To prevent a bleeding emergency, hemophilia patients and their loved ones can be taught to administer VIII concentrate injections at home if injury occurs.
Prescription Drugs
Mild hemophilia is often treated with a prescription medication called desmopressin (or DDAVP), which stimulates the release of clotting factor VIII naturally stored in blood vessels.
DDAVP is prescribed either intravenously or in a nasal spray. Most hemophiliacs take DDAVP prior to surgery as a precautionary measure.
Pain Relievers
Acute bleeding and inflammation of joints can be extremely painful for hemophiliacs. For this reason, analgesic pain relievers are usually prescribed for pain management and to soothe chronic pain. Typically, a prescription is required for acetaminophen (i.e., Tylenol) with codeine.
Prophylactic Factor Infusions
Prophylactic factor infusions, human donor blood concentrates, are created in a lab and administered at home by parents of children with severe hemophilia.

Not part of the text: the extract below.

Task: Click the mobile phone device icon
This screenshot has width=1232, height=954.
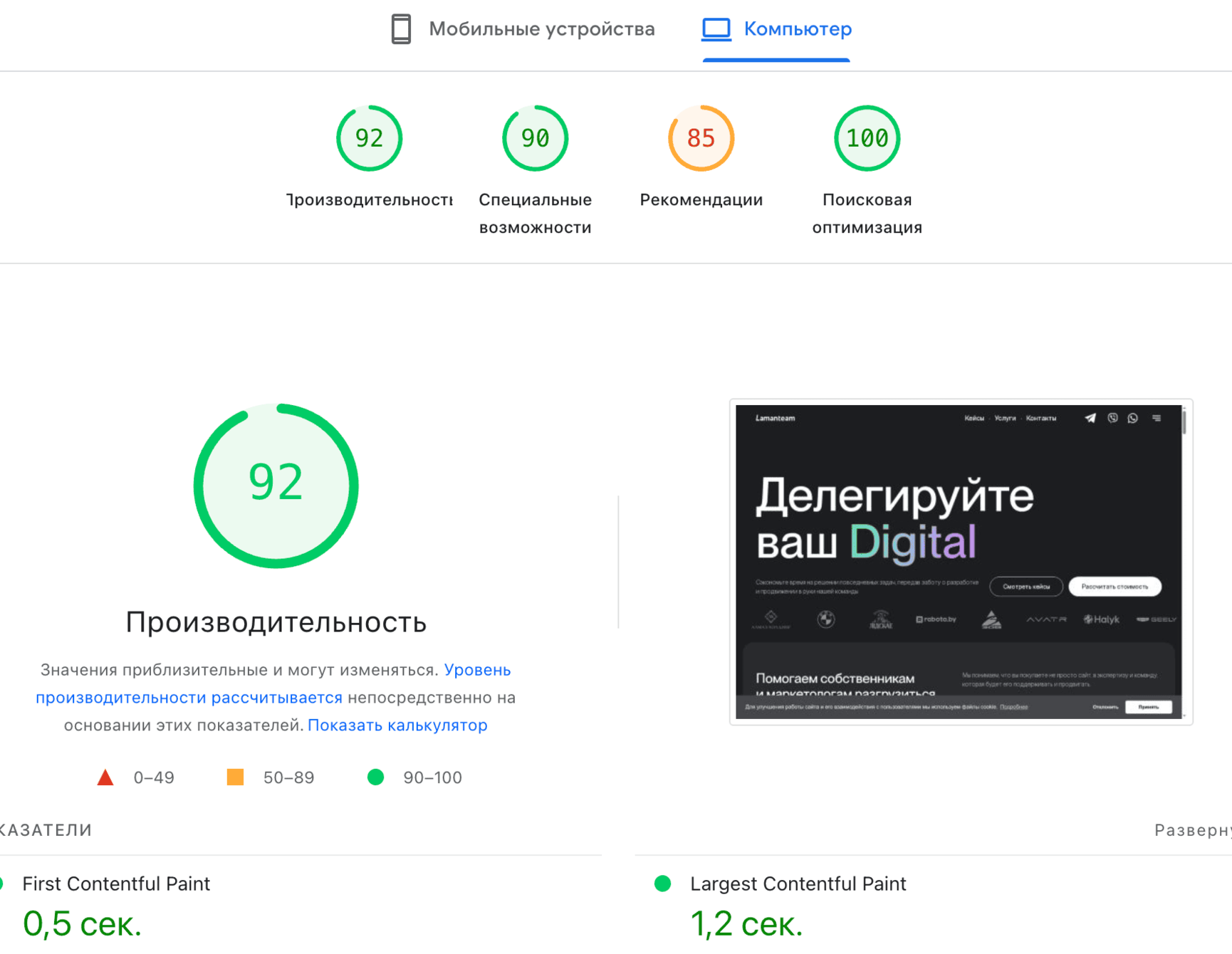Action: point(401,29)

The infusions are given regularly to prevent bleeding symptoms, hemophilia arthropathy (joint bleeding), and organ damage, in particular joints. Prophylaxis is not a universally accepted treatment in the medical community with only about 50-percent of hemophiliacs receiving it in the U.S.
On-Demand Replacement Therapy
Mild hemophilia is often treated with prophylactic factors on-demand if a bleeding crisis occurs. This clotting factor replacement therapy is similar to a blood transfusion. It’s administered on an “as needed basis” directly into the patient’s vein at home. Family members giving injections must receive the proper training.
RICE Treatment
RICE, a series of rest, ice, compression, and elevation of a joint bleed should be followed closely and used in combination with other clotting treatments if a hemophiliac suffers an accidental laceration or trauma. RICE is meant to quickly reduce inflammation, reduce blood vessel damage, and slow bleeding until the wound can be looked at by a medical professional.
Hepatitis B Vaccination
Hepatitis B vaccinations are considered essential immunization for hemophilia patients if the individual regularly receives blood infusions or potentially contaminated plasma-derived concentrates. An annual checkup and hepatitis B vaccination will reduce the chances of infection.
Physiotherapy
Regular physiotherapy may be recommended by your doctor as a preventative therapy to help strengthen and keep muscles flexible, in essence, protecting the susceptible joints and muscles so they are less prone to joint bleeds and other forms of damage. Physiotherapy may also improve balance and coordination in hemophiliacs, reducing the incidence of trips and falls.
Physical Activity
Regular, safe exercise is always recommended for patients with hemophilia is order to strengthen the muscles that cushion and protect the knee, hip, shoulder, elbow, and other vulnerable joints from strain and stress. Physical activity reduces the risk of joint bleeds by promoting a healthy weight and lessening stress on joints.